◆ What this task involves ◆
Reproduce the listing below word for word.

◆ Recorded information ◆
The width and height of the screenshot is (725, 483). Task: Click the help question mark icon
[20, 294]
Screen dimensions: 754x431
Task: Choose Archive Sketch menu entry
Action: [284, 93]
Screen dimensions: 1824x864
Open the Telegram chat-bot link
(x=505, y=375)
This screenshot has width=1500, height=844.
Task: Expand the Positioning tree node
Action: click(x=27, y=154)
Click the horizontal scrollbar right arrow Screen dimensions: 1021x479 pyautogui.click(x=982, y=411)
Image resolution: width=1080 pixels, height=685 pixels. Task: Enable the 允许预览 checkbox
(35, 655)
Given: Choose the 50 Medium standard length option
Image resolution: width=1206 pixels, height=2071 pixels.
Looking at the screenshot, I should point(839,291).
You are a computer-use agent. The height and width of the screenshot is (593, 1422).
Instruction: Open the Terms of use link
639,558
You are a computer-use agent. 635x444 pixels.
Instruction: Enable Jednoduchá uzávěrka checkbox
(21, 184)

◆ Result of the exercise ◆
The width and height of the screenshot is (725, 483). Task: Click the help question mark icon
[20, 294]
Screen dimensions: 754x431
Task: Choose Archive Sketch menu entry
Action: [284, 93]
Screen dimensions: 1824x864
Open the Telegram chat-bot link
(x=505, y=375)
This screenshot has width=1500, height=844.
Task: Expand the Positioning tree node
Action: click(x=27, y=154)
Click the horizontal scrollbar right arrow Screen dimensions: 1021x479 pyautogui.click(x=982, y=411)
Image resolution: width=1080 pixels, height=685 pixels. Task: Enable the 允许预览 checkbox
(35, 655)
Given: Choose the 50 Medium standard length option
Image resolution: width=1206 pixels, height=2071 pixels.
Looking at the screenshot, I should point(839,291).
You are a computer-use agent. The height and width of the screenshot is (593, 1422).
Instruction: Open the Terms of use link
639,558
You are a computer-use agent. 635x444 pixels.
Instruction: Enable Jednoduchá uzávěrka checkbox
(21, 184)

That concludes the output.